Möglicher Spielraum:
Im Vergleich zur EU-Richtlinie wird der deutsche Entwurf in diesem Fall deutlich konkreter. Nach dem Entwurf besteht wenig Spielraum.bei Verstößen gegen das Gesetz.
Zusammenfassung
Die Forderungen an die EU-Mitgliedsstaaten wurden in den deutschen Enwtwurf übernommen. Im deutschen Entwurf sind die Repressalien allgemeiner formuliert. Dafür werden die Sanktionen wesentlicher genauer und als explizit als Bußgelder definiert.
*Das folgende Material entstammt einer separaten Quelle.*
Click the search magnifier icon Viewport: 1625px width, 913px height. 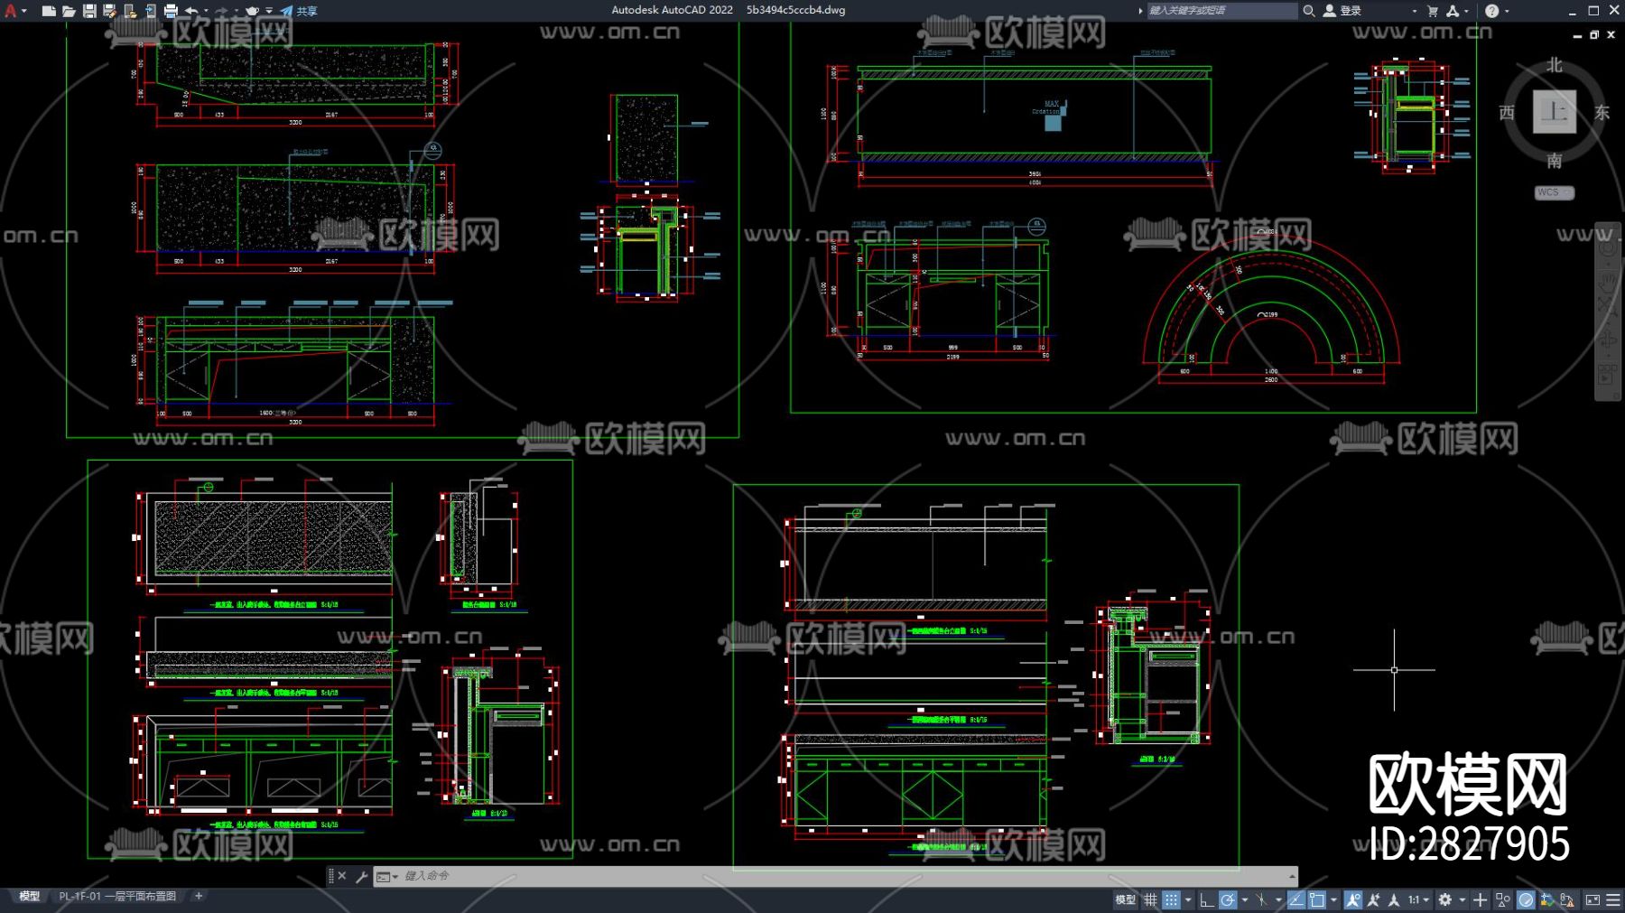pos(1308,11)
Der Entwurf hat zusätzlich die Möglichkeit genutzt, konkrete Ausnahmen bei der Verpflichtung zur Einrichtung einer internen Meldestelle (bzgl der Mitarbeiteranzahl) festzulegen.
Neben diesen Konkretisierungen bleibt der deutsche Entwurf nah an den EU-Vorgaben.Viel Spielraum im Vermittlungsausschuss besteht also nicht.